[Text section — start]

1991, 1992, 2009 = Woooooooooooo

parid posted:

Anyone have recommendations for backup storage target systems? Commvault's software dedupe and compression tech continues its march to mediocrity. I'm getting real tired of them moving the goal posts for dedupe database's system requirements (it's now: just put it on FusionIO). Their storage efficiency has been poor. Including compression were seeing worse than 4:1, 420TB stored in 116TB of disk. Throughput has also been abysmal. If you add in the FusionIO cards, Commvault's very high support costs (we have capacity base licensing), and the cost of FAS2240's that we currently use, this environment has become very expensive and performs poorly in just about every measure.

[Text section — finish]
[Data listing — start]

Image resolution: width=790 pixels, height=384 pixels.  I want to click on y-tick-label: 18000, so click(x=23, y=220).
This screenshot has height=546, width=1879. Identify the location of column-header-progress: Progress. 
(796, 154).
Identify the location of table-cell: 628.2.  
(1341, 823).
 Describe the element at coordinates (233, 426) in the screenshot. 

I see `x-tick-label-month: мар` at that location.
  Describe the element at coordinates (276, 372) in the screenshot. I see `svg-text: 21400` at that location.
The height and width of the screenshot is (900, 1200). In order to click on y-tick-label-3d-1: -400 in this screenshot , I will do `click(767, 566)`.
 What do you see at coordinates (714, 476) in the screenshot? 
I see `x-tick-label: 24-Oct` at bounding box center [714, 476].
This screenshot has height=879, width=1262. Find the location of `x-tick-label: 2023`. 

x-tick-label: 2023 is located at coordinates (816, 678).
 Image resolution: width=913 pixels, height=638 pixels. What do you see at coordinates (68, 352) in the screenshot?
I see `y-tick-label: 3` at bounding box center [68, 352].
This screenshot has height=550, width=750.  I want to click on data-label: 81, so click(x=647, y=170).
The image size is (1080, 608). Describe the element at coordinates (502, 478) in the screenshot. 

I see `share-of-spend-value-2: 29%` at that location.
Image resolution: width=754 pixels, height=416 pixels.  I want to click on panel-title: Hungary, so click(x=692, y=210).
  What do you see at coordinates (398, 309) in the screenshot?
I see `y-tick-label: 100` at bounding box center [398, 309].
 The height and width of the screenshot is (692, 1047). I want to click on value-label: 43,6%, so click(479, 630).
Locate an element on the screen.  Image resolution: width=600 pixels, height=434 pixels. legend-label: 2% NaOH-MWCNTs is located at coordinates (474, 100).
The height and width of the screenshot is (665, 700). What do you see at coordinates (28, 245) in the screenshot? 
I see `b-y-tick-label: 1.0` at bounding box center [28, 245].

[Data listing — finish]

## Study questions
1 > List each cost the forum post about Commvault backup storage names as making the environment expensive.
2 > Write the next part of the forum post about Commvault backup storage, picking up after its final sentence.
The records above were taken from a different source than the text.

## Your written answers
1 >
- The FusionIO cards
- Commvault's very high support costs
- The cost of the FAS2240's currently in use

2 >
I had a positive experience with DataDomain in the past (2+ years ago). I got decent throughput but excellent compression ratios (>10:1). I hear that EMC is messing with their backup products and the future is mirky for the DataDomain product line. They are trying to integrate all these disparate products they purchased and drive people into their complete data protection stack. Considering were a NetApp\Commvault shop right now that would lead to many complications for us.

Anyone know whats going to happen with DataDomain? Are there other similar products (inline dedupe storage) out there worth considering?

Really happy with ExaGrid at the moment personally. Not cheap though.